D’ordinaire, l’opération serait relativement aisée. Mais elle devient acrobatique dans le contexte de décomposition politique générale engendré par l’échec du référendum constitutionnel du 4 décembre 2016, puis par le départ de Matteo Renzi. Elle aura valeur de test pour la nouvelle équipe gouvernementale, mise sur pied par la majorité parlementaire au lendemain de la défaite.

Sans certitudes sur le calendrier électoral et confronté à l’éclatement de la principale composante de la majorité, le Parti démocrate (PD, centre gauche), le nouveau président du conseil, Paolo Gentiloni, se trouve en effet contraint à un attentisme qui n’a rien pour rassurer ses homologues européens. D’autant que le pays, englué dans la stagnation économique depuis près de vingt ans, reste aux prises avec un endettement catastrophique (plus de 130 % du produit intérieur brut), malgré un déficit budgétaire relativement faible (2,4 %).

La gauche fracturée

« L’Italie fera les corrections demandées », a réaffirmé, mercredi, le chef du gouvernement à ses partenaires, « mais sans mesures ayant un effet récessif ». Autrement dit : sans augmenter les impôts.

Pour l’heure sont donc évoquées, sans plus de précisions, des baisses de dépenses dans les ministères, une hausse de la taxation des jeux et un renforcement de la lutte contre l’évasion fiscale. Rien qui soit de nature à provoquer la colère des diverses composantes de la majorité parlementaire dont dispose le gouvernement Gentiloni, opposé à de nouvelles privatisations.

L’annonce de la création, vendredi 24 février, d’un nouveau mouvement baptisé « Démocrates et progressistes » (DP) par des dissidents du PD, menés par Roberto Speranza et Enrico Rossi, a fragilisé encore un peu plus l’édifice.

Ce nouveau parti positionné à la gauche du PD, qui devrait rassembler, selon les derniers décomptes, une quarantaine de députés et une quinzaine de sénateurs, proteste de sa fidélité à Paolo Gentiloni. Mieux, il fera tout pour que la législature aille à son terme, en février 2018, alors que les tenants de la ligne majoritaire, menée par Matteo Renzi, prônent des élections anticipées.

Mais ce nouvel épisode dans la guerre civile secouant depuis des mois la gauche italienne, et dont les lignes de fractures traversent le gouvernement lui-même, réduit encore la marge de manœuvre du président du conseil. Il est contraint de ne brusquer personne et est pris au piège d’une précampagne d’une rare violence, qui pousse chaque composante de la majorité à la surenchère. Matteo Renzi a ainsi annoncé que le PD ferait campagne, lors des prochaines élections générales, sur le thème de la baisse des impôts et de l’exigence d’une révision des politiques européennes dans le sens d’une priorité donnée à la croissance.

Le ministre des finances au centre des attentions

La perspective de l’adoption, dans les prochaines semaines, d’une nouvelle loi électorale dans laquelle dominerait la proportionnelle suscite aussi des inquiétudes : dans un paysage politique coupé en trois parts égales, où la seule force réellement homogène est l’inclassable Mouvement 5 étoiles de Beppe Grillo, crédité de 30 % d’intentions de vote, elle rendrait presque impossible la constitution d’une majorité stable, condamnant le pays à l’immobilisme.

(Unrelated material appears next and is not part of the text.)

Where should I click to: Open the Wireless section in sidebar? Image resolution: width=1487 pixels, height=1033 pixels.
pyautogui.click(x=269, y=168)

Dans ce contexte, un homme est au centre de toutes les attentions : le ministre des finances, Pier Carlo Padoan. Très apprécié à Bruxelles, il est perçu comme un gage de sérieux par les partenaires européens de l’Italie. Partisan d’une poursuite des privatisations et des baisses de dépenses, il a multiplié, ces derniers jours, les signes d’agacement, sans pour autant évoquer explicitement une démission, qui aurait un effet dévastateur sur l’image du pays auprès des marchés financiers.

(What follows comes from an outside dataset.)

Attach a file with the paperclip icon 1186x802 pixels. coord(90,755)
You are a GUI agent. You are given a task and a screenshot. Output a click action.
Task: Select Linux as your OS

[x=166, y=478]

Ces menaces voilées ont conduit Paolo Gentiloni à réaffirmer que le gouvernement était « au travail » et poursuivait « sur la route des réformes », au terme du conseil des ministres de jeudi. Dimanche soir, lors d’un entretien sur la chaîne publique Rai 3, Matteo Renzi a lui aussi joué l’apaisement, affirmant qu’il est « juste que Padoan ait toutes les garanties » de la part de la majorité. L’Italie doit faire connaître ses intentions à Bruxelles d’ici au 30 avril. Le même jour, les militants du PD voteront pour leurs primaires internes.